_УСЛОВИЕ ЗАДАЧИ:_ Перепишите из записей ниже всё, начиная со строки с "Click the web_petshop_8.4.10" и вниз до строки с "will click(1363, 1438).", включая обе эти строки, без единого изменения.

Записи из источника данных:
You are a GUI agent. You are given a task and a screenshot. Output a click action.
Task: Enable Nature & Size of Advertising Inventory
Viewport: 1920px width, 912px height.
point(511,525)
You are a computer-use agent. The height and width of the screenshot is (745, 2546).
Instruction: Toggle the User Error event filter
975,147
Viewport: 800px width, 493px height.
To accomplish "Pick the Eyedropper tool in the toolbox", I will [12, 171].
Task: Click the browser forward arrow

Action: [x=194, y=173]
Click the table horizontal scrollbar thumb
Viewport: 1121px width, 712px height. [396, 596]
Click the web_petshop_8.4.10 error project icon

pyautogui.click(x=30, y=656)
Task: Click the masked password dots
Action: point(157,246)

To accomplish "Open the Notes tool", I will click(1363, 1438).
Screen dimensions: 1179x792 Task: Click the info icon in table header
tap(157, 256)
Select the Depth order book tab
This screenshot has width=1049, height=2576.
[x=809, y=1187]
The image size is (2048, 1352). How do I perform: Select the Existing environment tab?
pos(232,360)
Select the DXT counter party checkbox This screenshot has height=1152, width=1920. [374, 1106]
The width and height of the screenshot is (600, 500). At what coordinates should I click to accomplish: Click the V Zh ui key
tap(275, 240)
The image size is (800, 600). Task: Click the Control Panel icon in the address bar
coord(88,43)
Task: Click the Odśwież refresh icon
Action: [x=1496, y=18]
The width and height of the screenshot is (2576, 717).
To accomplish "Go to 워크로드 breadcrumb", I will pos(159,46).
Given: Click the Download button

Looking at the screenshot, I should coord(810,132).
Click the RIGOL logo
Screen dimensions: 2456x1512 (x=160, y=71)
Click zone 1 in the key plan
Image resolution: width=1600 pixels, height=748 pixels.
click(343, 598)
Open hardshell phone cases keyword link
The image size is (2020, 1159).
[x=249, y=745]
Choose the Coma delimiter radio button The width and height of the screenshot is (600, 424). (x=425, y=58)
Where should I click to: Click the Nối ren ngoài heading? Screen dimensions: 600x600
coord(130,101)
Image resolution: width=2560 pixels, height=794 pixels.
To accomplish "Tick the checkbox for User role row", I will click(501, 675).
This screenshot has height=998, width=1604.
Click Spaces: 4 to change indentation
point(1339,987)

_РЕЗУЛЬТАТ:_
Click the web_petshop_8.4.10 error project icon

pyautogui.click(x=30, y=656)
Task: Click the masked password dots
Action: point(157,246)

To accomplish "Open the Notes tool", I will click(1363, 1438).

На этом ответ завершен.